Chonkie: Open-source document chunking for LLM RAG pipelines — 180K downloads, 200 projects, and LlamaIndex dependency

Jun 11, 2025 with Trey

Key Points

  • Chonkie, a two-person YC S25 startup, has reached 180,000 downloads and secured 200+ dependent projects by solving a critical problem: retrieval accuracy on multi-document corpuses collapses without structured chunking.
  • An eval showed o3 achieved 75% retrieval accuracy on dense documents without chunking, jumping to 100% after processing through Chonkie.
  • LlamaIndex uses Chonkie as a core dependency, and at least 10 to 12 current YC companies are already adopting it as the ingestion layer for LLM RAG pipelines.
Chonkie: Open-source document chunking for LLM RAG pipelines — 180K downloads, 200 projects, and LlamaIndex dependency

Summary

Chonkie, a two-person YC S25 company founded by Trey and a childhood friend, builds open-source document chunking infrastructure for LLM retrieval-augmented generation pipelines. Dumping thousands of PDFs into a large context window works for a single document but breaks down at scale. Frontier models struggle with retrieval accuracy on dense, multi-format documents without structured chunking.

Trey ran an eval the day before Demo Day, after OpenAI's o3 price drop. He fed classic literature into o3 and asked pointed retrieval questions. Without chunking, o3 hit 75% retrieval accuracy. After running the same documents through Chonkie, accuracy reached 100%.

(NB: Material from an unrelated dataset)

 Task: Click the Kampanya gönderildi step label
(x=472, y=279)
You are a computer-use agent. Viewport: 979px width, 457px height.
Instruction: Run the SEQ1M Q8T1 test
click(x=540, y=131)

The product sits at the ingestion layer of an LLM stack. Developers feed documents in, get embeddings out, and can route those into their own vector database or let Chonkie wrap around one. Integration takes two to five lines of code. For static corpora, chunking runs asynchronously at ingest. For live use cases like code generation, it runs in real time.

Chonkie started as a side project in February 2025 before entering YC. It has reached 180,000 downloads and supports 200 projects depending on it. The project is a core dependency of LlamaIndex. Ten to twelve companies from the current YC batch are already using it. Trey expected to close a funding round by Friday after Demo Day.